[Stored data]
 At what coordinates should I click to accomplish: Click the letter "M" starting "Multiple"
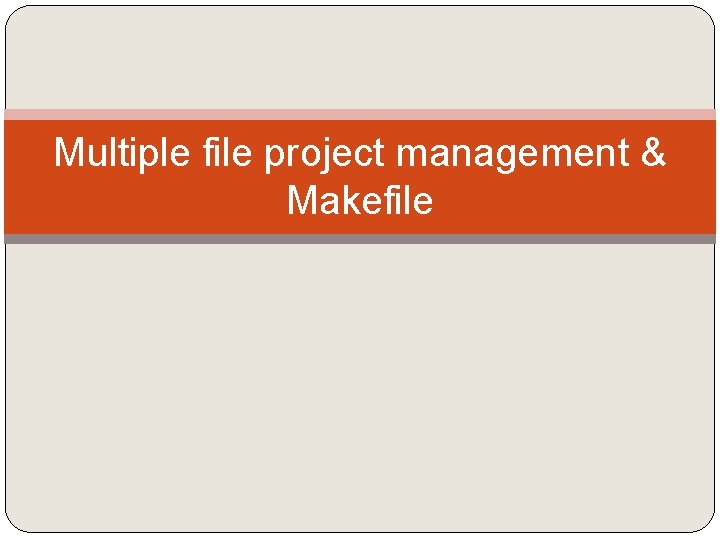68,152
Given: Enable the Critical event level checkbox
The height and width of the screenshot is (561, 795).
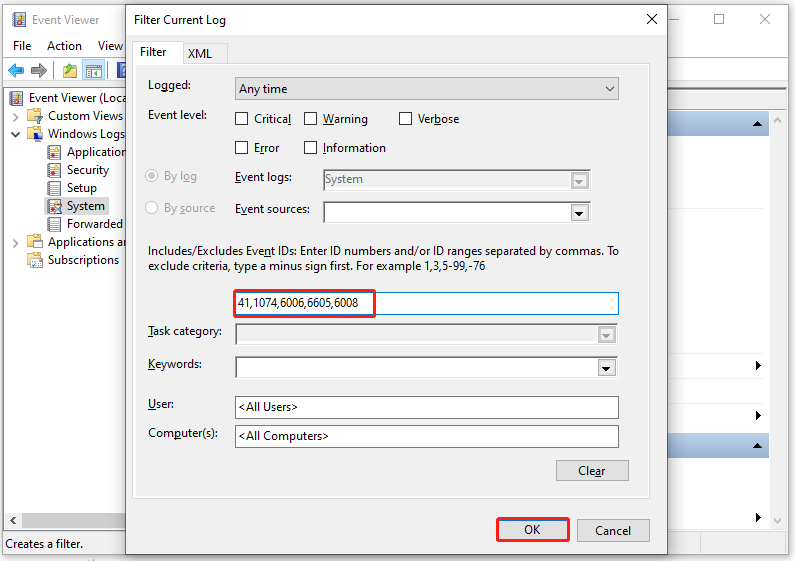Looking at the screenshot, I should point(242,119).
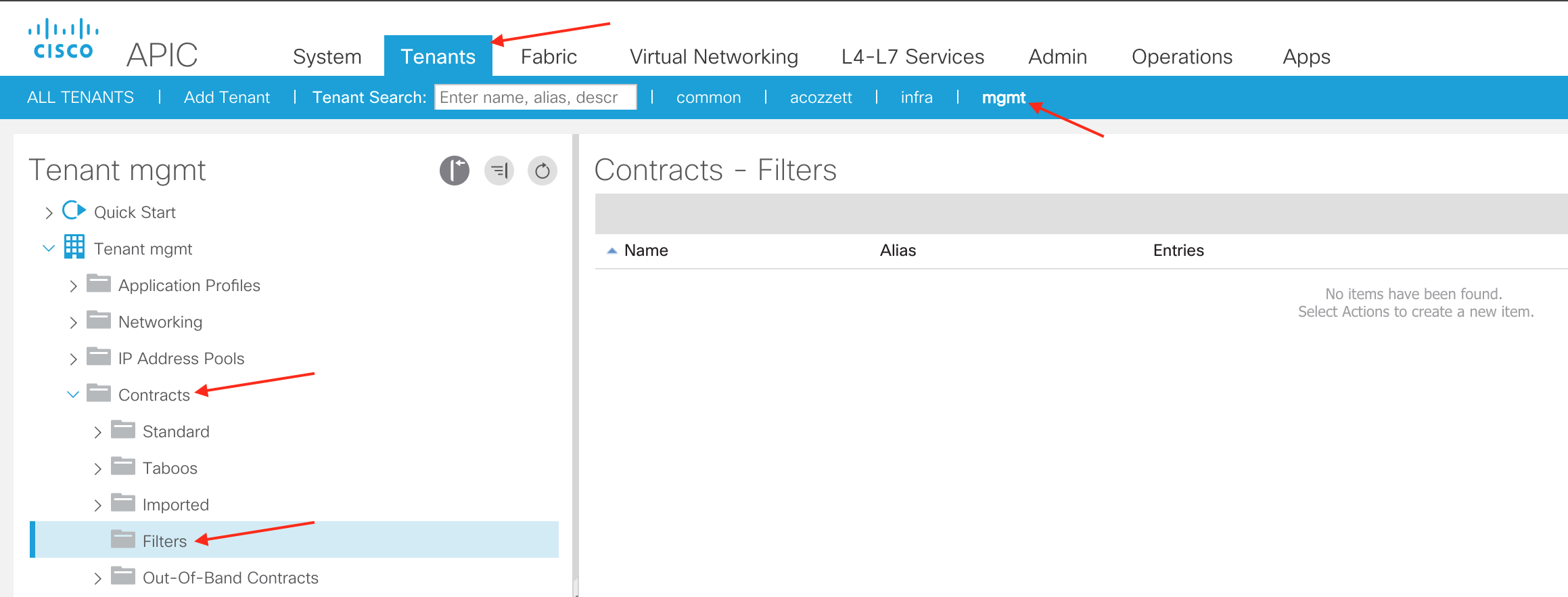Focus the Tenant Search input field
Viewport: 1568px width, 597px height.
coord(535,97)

== Work instruction ==
From the line that holds "Given: Enable the" to the last line of the records, please copy each line exactly and nothing else. Pictures stay out.

== Solution to this task ==
Given: Enable the Critical event level checkbox
The height and width of the screenshot is (561, 795).
Looking at the screenshot, I should point(242,119).
Focus the Tenant Search input field
Viewport: 1568px width, 597px height.
coord(535,97)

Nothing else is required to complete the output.